____ DATA UNDER STUDY

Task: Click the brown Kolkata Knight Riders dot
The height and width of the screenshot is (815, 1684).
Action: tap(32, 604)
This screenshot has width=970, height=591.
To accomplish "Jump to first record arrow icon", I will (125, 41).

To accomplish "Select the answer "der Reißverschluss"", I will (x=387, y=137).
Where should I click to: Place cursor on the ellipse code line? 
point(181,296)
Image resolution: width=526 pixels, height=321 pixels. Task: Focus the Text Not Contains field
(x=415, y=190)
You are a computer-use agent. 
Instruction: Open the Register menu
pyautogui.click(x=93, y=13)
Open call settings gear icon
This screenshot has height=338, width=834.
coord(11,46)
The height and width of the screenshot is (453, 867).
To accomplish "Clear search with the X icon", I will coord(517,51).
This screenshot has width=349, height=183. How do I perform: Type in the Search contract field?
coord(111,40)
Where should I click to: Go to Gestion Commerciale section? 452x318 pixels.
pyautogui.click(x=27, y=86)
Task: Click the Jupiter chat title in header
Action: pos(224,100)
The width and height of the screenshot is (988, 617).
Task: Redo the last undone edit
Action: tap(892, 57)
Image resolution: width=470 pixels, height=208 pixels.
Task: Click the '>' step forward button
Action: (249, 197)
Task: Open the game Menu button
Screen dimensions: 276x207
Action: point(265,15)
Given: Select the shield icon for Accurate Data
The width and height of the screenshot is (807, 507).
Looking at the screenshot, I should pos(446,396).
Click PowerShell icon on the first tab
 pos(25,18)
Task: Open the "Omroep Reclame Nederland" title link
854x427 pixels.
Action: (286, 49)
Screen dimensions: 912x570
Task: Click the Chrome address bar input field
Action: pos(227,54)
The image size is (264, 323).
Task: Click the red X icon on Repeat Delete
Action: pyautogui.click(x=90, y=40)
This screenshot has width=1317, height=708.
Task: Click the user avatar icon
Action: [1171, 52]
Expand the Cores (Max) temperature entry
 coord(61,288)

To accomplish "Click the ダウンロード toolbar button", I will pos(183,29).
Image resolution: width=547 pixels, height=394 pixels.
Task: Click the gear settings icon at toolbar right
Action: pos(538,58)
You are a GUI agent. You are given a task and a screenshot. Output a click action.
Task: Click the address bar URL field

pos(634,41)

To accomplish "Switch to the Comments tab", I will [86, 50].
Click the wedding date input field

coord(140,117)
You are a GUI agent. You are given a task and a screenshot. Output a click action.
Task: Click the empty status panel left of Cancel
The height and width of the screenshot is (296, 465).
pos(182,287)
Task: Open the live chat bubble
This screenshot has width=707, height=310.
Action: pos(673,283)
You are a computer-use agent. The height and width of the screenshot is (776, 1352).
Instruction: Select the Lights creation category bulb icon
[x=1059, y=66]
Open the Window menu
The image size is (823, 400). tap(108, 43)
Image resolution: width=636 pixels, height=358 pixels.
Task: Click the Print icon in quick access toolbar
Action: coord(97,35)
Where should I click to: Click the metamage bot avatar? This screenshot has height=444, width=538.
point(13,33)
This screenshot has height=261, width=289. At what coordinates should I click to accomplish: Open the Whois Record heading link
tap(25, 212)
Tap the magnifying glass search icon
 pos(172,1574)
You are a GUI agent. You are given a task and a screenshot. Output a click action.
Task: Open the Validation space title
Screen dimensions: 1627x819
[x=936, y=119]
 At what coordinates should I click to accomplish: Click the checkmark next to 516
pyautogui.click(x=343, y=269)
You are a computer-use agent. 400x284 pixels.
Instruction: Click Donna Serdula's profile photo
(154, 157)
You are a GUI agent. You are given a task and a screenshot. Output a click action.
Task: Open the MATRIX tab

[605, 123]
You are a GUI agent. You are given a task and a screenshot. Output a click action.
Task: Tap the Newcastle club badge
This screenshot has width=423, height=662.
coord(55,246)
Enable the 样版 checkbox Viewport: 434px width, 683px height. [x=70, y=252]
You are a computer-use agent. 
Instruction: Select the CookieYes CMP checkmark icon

________

Only the line that contains "Task: Open the Validation space title" and the lines after it, through the end of the data above, are to be repeated exactly.

Task: Open the Validation space title
Screen dimensions: 1627x819
[x=936, y=119]
 At what coordinates should I click to accomplish: Click the checkmark next to 516
pyautogui.click(x=343, y=269)
You are a computer-use agent. 400x284 pixels.
Instruction: Click Donna Serdula's profile photo
(154, 157)
You are a GUI agent. You are given a task and a screenshot. Output a click action.
Task: Open the MATRIX tab

[605, 123]
You are a GUI agent. You are given a task and a screenshot. Output a click action.
Task: Tap the Newcastle club badge
This screenshot has width=423, height=662.
coord(55,246)
Enable the 样版 checkbox Viewport: 434px width, 683px height. [x=70, y=252]
You are a computer-use agent. 
Instruction: Select the CookieYes CMP checkmark icon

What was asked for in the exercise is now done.